● **Work request**:
Starting with the line that contains "Given: Pick the option (d) radio button" and stopping after the line that contains "Expand the 'Места' menu in top panel", copy the entries below exactly. Include nothing else.

● **Dataset records**:
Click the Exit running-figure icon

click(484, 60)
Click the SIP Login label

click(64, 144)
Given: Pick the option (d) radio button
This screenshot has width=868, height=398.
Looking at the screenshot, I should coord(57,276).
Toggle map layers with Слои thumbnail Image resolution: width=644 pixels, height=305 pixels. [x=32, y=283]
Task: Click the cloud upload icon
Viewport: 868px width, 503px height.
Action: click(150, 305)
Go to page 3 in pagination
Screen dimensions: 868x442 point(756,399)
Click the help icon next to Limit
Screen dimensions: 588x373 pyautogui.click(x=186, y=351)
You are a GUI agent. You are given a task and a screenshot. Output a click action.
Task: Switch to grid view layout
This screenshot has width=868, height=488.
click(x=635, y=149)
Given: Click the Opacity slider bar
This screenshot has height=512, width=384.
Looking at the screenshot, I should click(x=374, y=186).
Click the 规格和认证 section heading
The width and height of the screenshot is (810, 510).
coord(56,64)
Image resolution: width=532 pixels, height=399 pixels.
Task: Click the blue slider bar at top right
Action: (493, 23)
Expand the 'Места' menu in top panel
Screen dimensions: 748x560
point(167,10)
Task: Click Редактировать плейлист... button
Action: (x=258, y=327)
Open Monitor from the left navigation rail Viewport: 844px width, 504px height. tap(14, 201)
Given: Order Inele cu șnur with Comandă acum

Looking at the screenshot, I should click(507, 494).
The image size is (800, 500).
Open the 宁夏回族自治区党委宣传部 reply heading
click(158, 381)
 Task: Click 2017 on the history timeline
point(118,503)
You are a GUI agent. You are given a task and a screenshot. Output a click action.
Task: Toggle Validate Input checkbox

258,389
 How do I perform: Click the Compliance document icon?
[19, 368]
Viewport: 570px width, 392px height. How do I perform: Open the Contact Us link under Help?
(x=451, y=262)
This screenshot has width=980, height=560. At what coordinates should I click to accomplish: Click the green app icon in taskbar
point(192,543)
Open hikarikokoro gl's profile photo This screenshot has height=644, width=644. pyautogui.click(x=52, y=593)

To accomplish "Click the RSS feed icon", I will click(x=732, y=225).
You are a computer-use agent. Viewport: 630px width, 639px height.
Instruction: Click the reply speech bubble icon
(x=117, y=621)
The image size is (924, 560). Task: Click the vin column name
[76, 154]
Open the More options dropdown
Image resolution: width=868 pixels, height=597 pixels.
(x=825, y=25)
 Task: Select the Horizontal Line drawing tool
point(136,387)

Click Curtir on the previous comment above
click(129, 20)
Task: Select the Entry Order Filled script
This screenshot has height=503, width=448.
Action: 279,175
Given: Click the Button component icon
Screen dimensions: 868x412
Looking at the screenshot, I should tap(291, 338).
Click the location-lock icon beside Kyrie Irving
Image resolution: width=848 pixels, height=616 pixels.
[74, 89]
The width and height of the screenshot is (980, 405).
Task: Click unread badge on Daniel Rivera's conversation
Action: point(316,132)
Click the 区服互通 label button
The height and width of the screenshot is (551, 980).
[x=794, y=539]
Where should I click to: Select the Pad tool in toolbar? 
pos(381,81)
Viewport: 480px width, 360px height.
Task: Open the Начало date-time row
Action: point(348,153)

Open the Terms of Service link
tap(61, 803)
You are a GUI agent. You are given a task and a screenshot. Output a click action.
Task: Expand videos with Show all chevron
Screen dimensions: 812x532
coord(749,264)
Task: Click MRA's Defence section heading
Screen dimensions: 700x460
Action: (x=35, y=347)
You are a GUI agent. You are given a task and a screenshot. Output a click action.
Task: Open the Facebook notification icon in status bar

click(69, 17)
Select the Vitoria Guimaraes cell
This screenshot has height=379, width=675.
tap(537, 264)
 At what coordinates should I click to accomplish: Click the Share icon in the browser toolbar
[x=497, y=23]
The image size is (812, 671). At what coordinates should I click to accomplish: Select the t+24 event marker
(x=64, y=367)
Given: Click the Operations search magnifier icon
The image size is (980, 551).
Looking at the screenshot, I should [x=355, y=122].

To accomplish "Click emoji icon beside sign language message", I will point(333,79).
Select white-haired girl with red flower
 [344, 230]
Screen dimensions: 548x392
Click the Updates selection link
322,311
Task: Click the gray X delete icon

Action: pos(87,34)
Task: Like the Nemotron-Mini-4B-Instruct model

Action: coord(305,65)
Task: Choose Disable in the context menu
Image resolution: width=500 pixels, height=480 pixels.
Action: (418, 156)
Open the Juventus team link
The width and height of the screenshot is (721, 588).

● **Written response**:
Given: Pick the option (d) radio button
This screenshot has width=868, height=398.
Looking at the screenshot, I should coord(57,276).
Toggle map layers with Слои thumbnail Image resolution: width=644 pixels, height=305 pixels. [x=32, y=283]
Task: Click the cloud upload icon
Viewport: 868px width, 503px height.
Action: click(150, 305)
Go to page 3 in pagination
Screen dimensions: 868x442 point(756,399)
Click the help icon next to Limit
Screen dimensions: 588x373 pyautogui.click(x=186, y=351)
You are a GUI agent. You are given a task and a screenshot. Output a click action.
Task: Switch to grid view layout
This screenshot has width=868, height=488.
click(x=635, y=149)
Given: Click the Opacity slider bar
This screenshot has height=512, width=384.
Looking at the screenshot, I should click(x=374, y=186).
Click the 规格和认证 section heading
The width and height of the screenshot is (810, 510).
coord(56,64)
Image resolution: width=532 pixels, height=399 pixels.
Task: Click the blue slider bar at top right
Action: (493, 23)
Expand the 'Места' menu in top panel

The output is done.